#### UIT TE VOEREN TAKEN:
**A)** Geef voor elke bewering hieronder aan of die klopt met de tekst over schadevergoeding: antwoord ja of nee en citeer letterlijk de woorden uit die tekst die de doorslag geven. (i) Verweerder heeft het bezwaarschrift op 24 januari 2015 ontvangen. (ii) Voor de behandeling van het beroep is een termijn van zes maanden redelijk. (iii) Dat opposante jarenlang heeft stilgezeten, geldt als bijzondere omstandigheid.
**B)** Zet de tekst over schadevergoeding voort na de laatste zin die er staat.
═══ STUDIETEKST
Kan de rechtbank meteen uitspraak doen op het verzoek om schadevergoeding?
7. Partijen zijn beide uitgenodigd voor de zitting over het verzet. De rechtbank is van oordeel dat nader onderzoek na de zitting niet kan bijdragen aan de beoordeling van het verzoek om schadevergoeding. De rechtbank doet daarom op grond van artikel 8:55, tiende lid, van de Awb niet alleen uitspraak op het verzet en beroep, maar ook op het verzoek om schadevergoeding.
Schadevergoeding vanwege overschrijding van de redelijke termijn?
8. De rechtbank is van oordeel dat de redelijke termijn voor het nemen van een besluit is overschreden, dat het verzoek om schadevergoeding moet worden toegewezen en overweegt daartoe als volgt.
9. De behandeling van zaken als deze, met een bezwaar- en beroepstermijn, mag als uitgangspunt maximaal twee jaar in beslag nemen. Die periode begint te lopen vanaf de datum waarop het bezwaarschrift door verweerder is ontvangen. Daarbij is een termijn van zes maanden voor de behandeling van bezwaar en een termijn van anderhalf jaar voor de behandeling van het beroep redelijk.
10. De rechtbank stelt vast dat verweerder het bezwaarschrift op 24 januari 2015 heeft ontvangen. Bij uitspraak op bezwaar van 18 augustus 2020 heeft verweerder de naheffingsaanslag vernietigd, een dwangsombedrag en een proceskostenvergoeding toegekend. Op diezelfde dag om 16:26 uur stelt opposante hiervan op de hoogte te zijn geraakt. Door deze kennisneming is aan de periode van (veronderstelde) spanning en frustratie die door de lopende procedure werd veroorzaakt een einde gekomen. De behandeling van deze zaak heeft daarmee afgerond vijf jaar en bijna zeven maanden geduurd, terwijl de bezwaarfase zes maanden mocht duren. Er is geen rechtvaardiging voor deze lange behandelduur.
11. Bij overschrijding van de redelijke termijn voor het nemen van een besluit worden spanning en frustratie als grond voor vergoeding van immateriële schade verondersteld, behalve als sprake is van bijzondere omstandigheden.Niet is gebleken van bijzondere feiten of omstandigheden op grond waarvan zou moeten worden aangenomen dat er in dit geval geen spanning en frustratie is geweest die als immateriële schade voor vergoeding in aanmerking komen. De omstandigheid dat opposante jarenlang heeft stilgezeten, kan niet als een dergelijke bijzondere omstandigheid worden aangemerkt. De rechtbank vindt steunt voor dit oordeel in een uitspraak van de Afdeling bestuursrechtspraak van de Raad van State (ABRvS).
══════
═══ GETOONDE RIJEN
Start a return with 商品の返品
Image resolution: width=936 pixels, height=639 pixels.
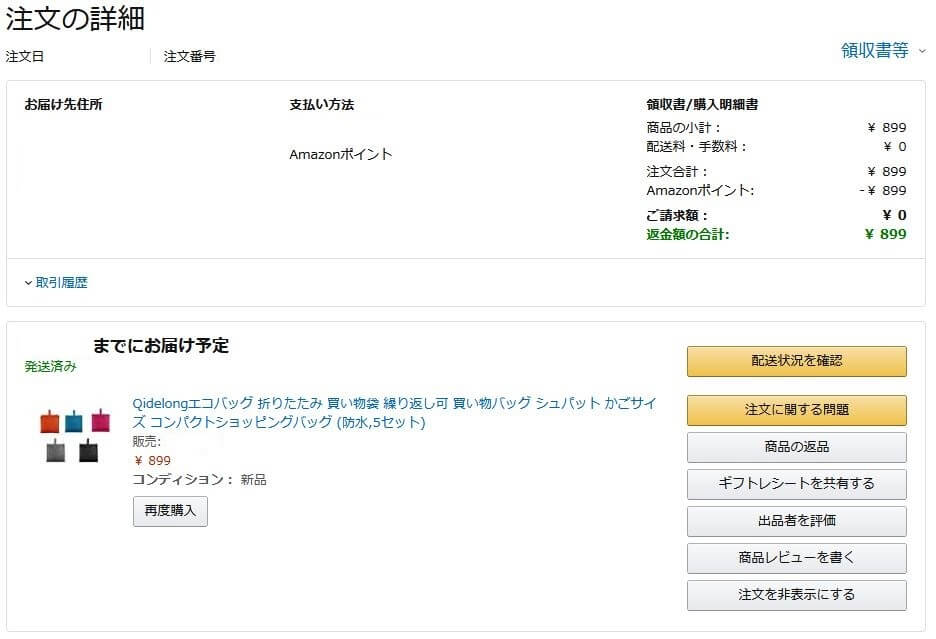(x=795, y=447)
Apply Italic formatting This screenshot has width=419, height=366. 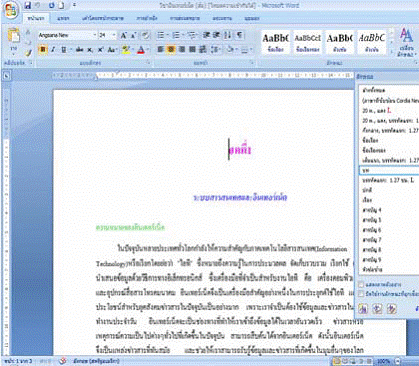(x=53, y=50)
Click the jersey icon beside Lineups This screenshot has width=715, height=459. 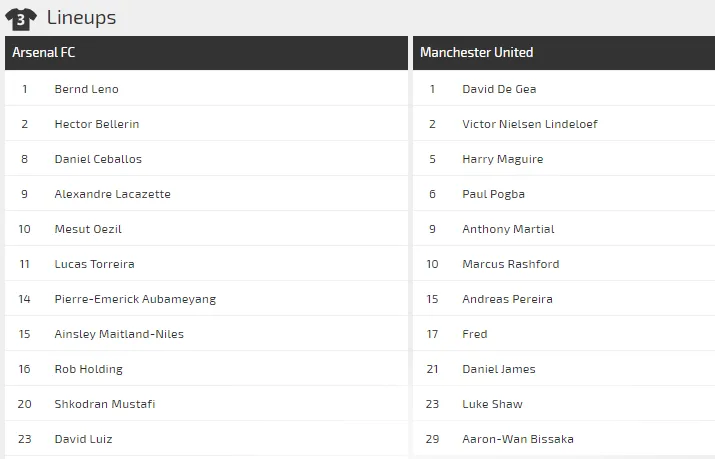coord(21,18)
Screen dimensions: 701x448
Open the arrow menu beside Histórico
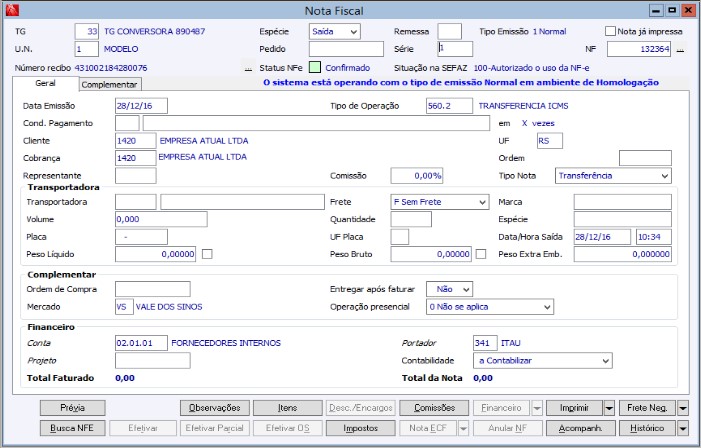pyautogui.click(x=683, y=428)
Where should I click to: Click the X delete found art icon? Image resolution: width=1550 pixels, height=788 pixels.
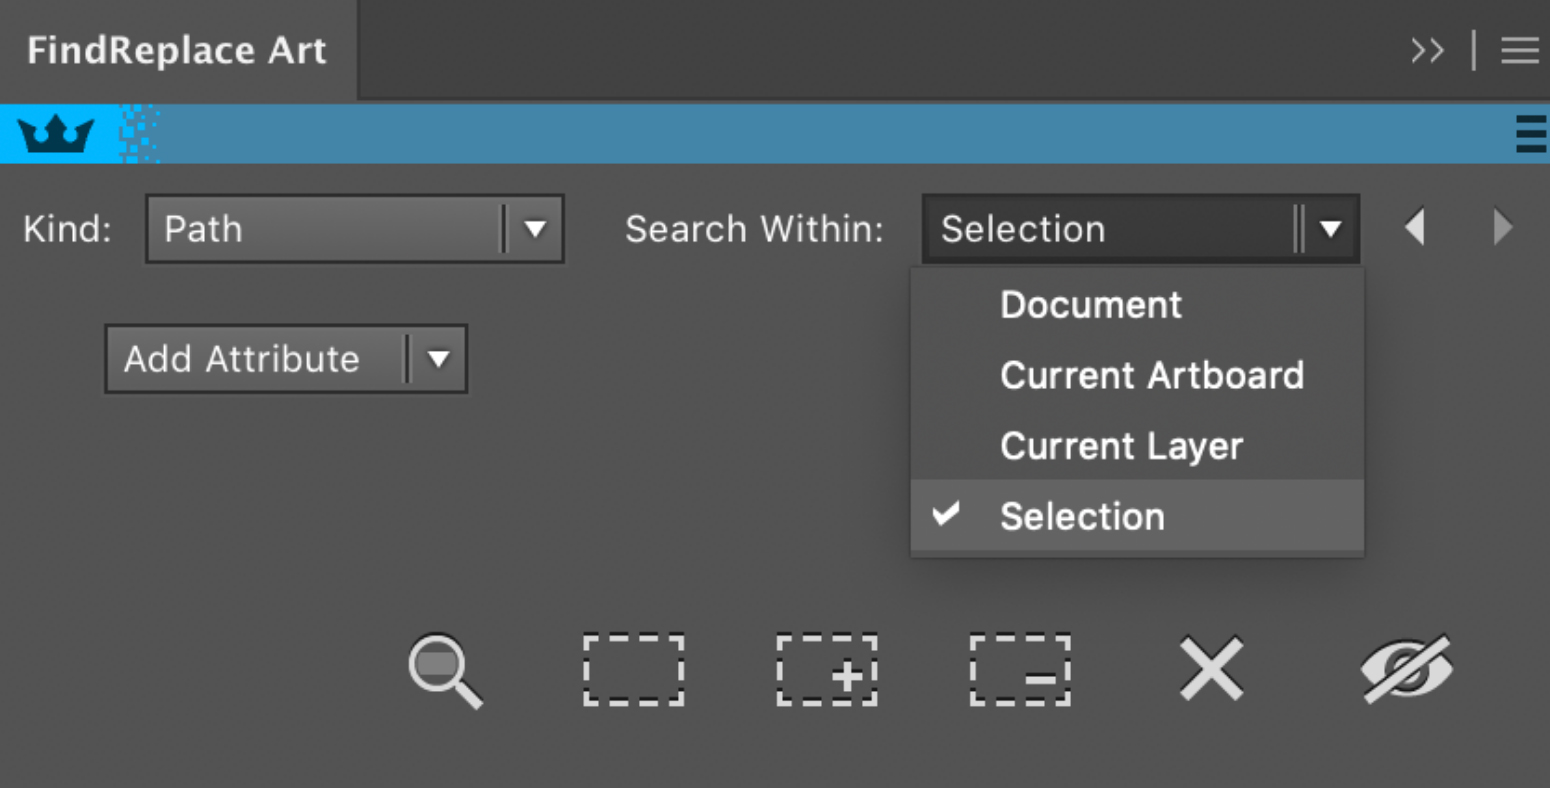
══════
#### RESULTATEN OP VOLGORDE:
**A)**
(i) Ja: "De rechtbank stelt vast dat verweerder het bezwaarschrift op 24 januari 2015 heeft ontvangen."
(ii) Nee: "een termijn van anderhalf jaar voor de behandeling van het beroep redelijk."
(iii) Nee: "De omstandigheid dat opposante jarenlang heeft stilgezeten, kan niet als een dergelijke bijzondere omstandigheid worden aangemerkt."

**B)**
12. Dat betekent een overschrijding van de redelijke termijn met afgerond vijf jaar en één maand. Die overschrijding wordt geheel aan verweerder toegerekend. De rechtbank zal, uitgaande van een tarief van € 500,- per half jaar dat de redelijke termijn is overschreden, waarbij het totaal van de overschrijding naar boven wordt afgerond, verweerder met overeenkomstige toepassing van artikel 8:88, eerste lid, van de Awb veroordelen tot betaling van een bedrag van € 5.500,- aan opposante als vergoeding voor de door haar geleden immateriële schade. Gelet op de huidige stand van de rechtspraak ziet de rechtbank geen aanleiding voor matiging van de schadevergoeding voor overschrijding van de redelijke termijn.
13. Het verzoek om schadevergoeding wegens overschrijding van de redelijke termijn wordt toegewezen.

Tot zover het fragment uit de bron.